The jaw-dropping rationale for all of this interference is that the authors of these reports are undermining the Trump administration. This would be laughable if it didn’t have such awful implications. MMWR articles are written in measured, precise language and are careful not to draw conclusions beyond what the analyzed data indicate. The Trump appointees’ objection appears to be that they are accurately reflecting reality, which makes it harder for the president and his allies to lie and claim that the situation is rosier than it is.
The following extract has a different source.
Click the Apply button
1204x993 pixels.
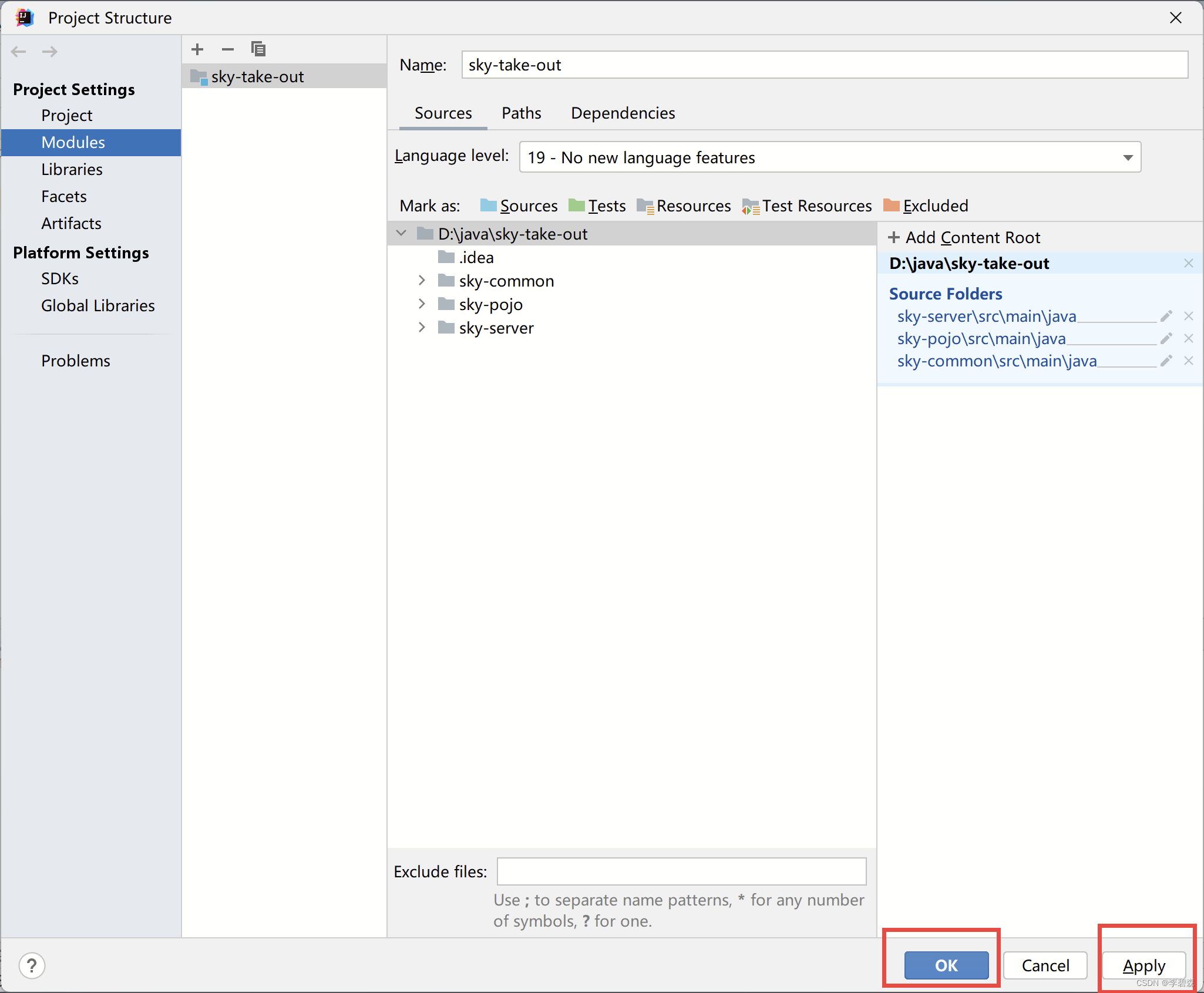1143,965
Letting a political appointee review and line edit each issue of MMWR prior to its publication would decimate what has been a sterling reputation. It’s not clear how many of the attempts by Caputo’s team to add caveats to articles have succeeded, but Diamond’s article makes clear that the pressure is intense:

CDC officials have fought the efforts to retroactively change reports but have increasingly allowed Caputo and his team to review them before publication, according to the three individuals with knowledge of the situation. … The battles over delaying or modifying the reports have weighed on CDC officials and been a distraction in the middle of the pandemic response, said three individuals familiar with the situation. “Dr. Redfield has pushed back on this,” said one individual. “These are scientifically driven articles. He’s worked to shake some of them loose.”
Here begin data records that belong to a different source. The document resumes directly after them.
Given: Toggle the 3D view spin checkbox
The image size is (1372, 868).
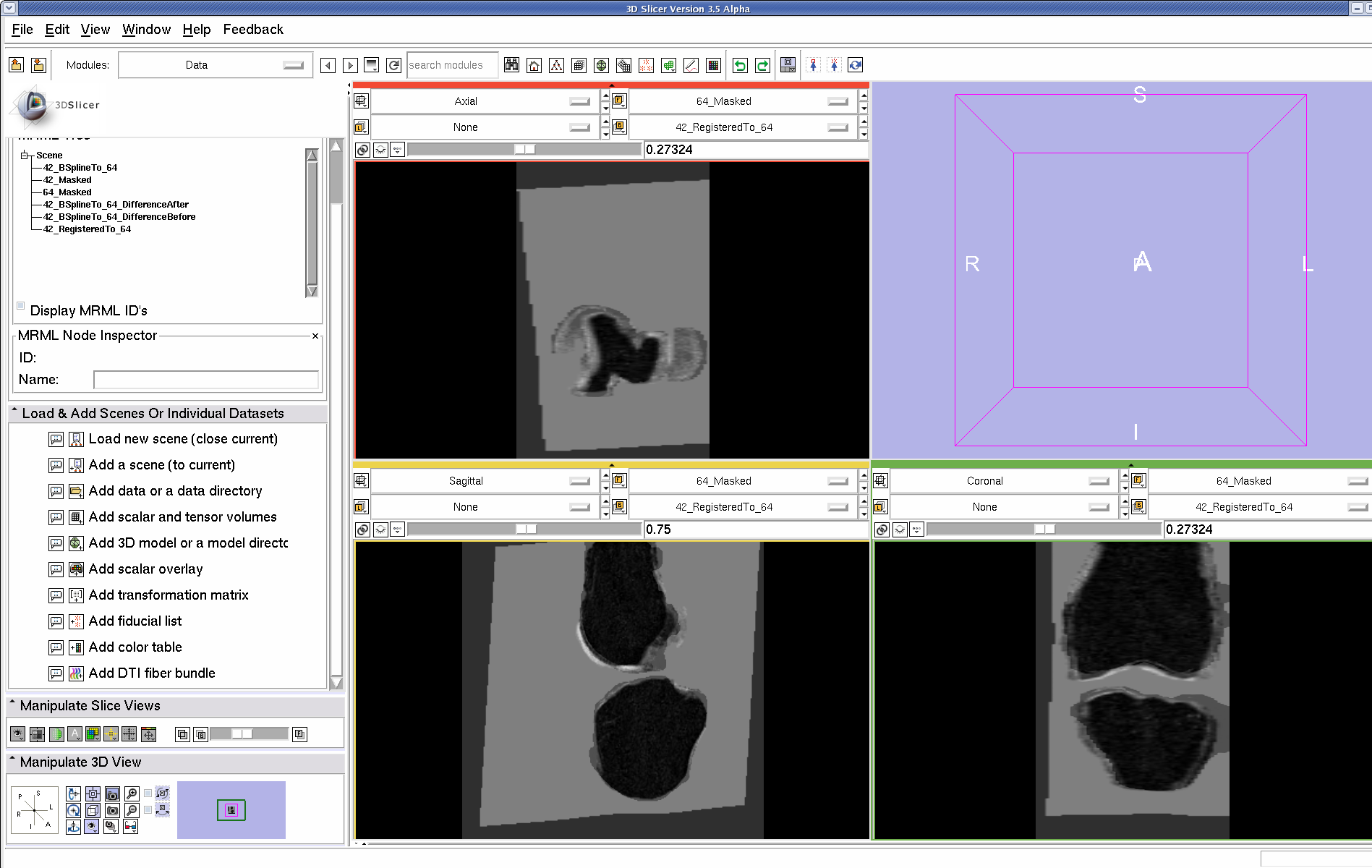Looking at the screenshot, I should click(148, 793).
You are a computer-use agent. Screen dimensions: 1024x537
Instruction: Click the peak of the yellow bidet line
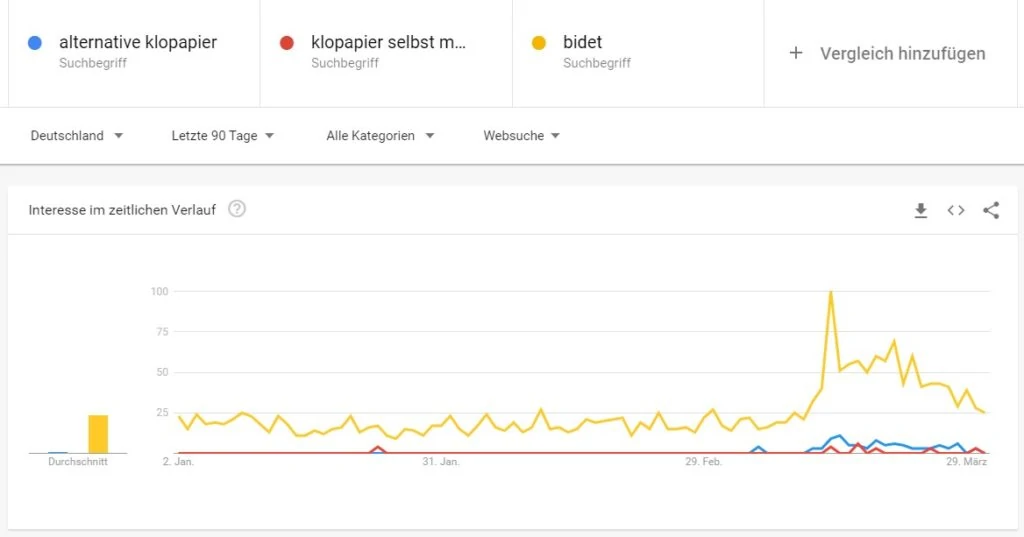pyautogui.click(x=831, y=292)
I’m grateful to all of the scientists at CDC who are resisting this pressure, but it must be hard for them to continue doing their work as usual once they know that a political appointee will be reading all their articles and objecting to accurate statements that don’t accord with the administration’s falsely rosy picture. Even if Caputo, Alexander, and other members of their team don’t succeed in winning many changes to the final versions of the articles, self-censorship is a very real threat.

MMWR has been publishing crucial information about COVID, including reports on disparities in COVID-19 incidence; multisystem inflammatory syndrome in children; the disease’s spread among healthcare workers, meat and poultry processing workers, pregnant women, people in homeless shelters, and people in correctional and detention facilities; and cases associated with specific occurrences where spread was well or poorly controlled, such as a Washington choir practice, a Maryland nursing home, Rhode Island child care facilities, and overnight camps in Georgia and Maine. It provides timely information about how the disease manifests, how it spreads, and what kinds of actions can help control it.

Restoring scientific integrity

If we’re going to address COVID-19 and other public health threats effectively, we must be able to trust federal agencies’ publications, including MMWR. One important step toward enabling such trust is passing the Scientific Integrity Act, which states that federal employees or contractors involved with scientific activities may not “suppress, alter, interfere with, or otherwise impede the timely release and communication of, scientific or technical findings.” Representative Paul Tonko (D-New York) and Senator Brian Schatz (D-Hawaii) introduced the bill in 2019; the House Committee on Science, Space, and Technology passed it on a bipartisan basis; and the House passed it as part of the HEROES Act (which the Senate has failed to consider for nearly four months now). Of course, political appointees who respect science are also essential.

A recent KFF tracking poll found declining public trust in CDC, and that poll happened before this latest revelation. If we want local governments, healthcare providers, and individuals to follow public health guidance on measures from masks to vaccines, we must restore that trust.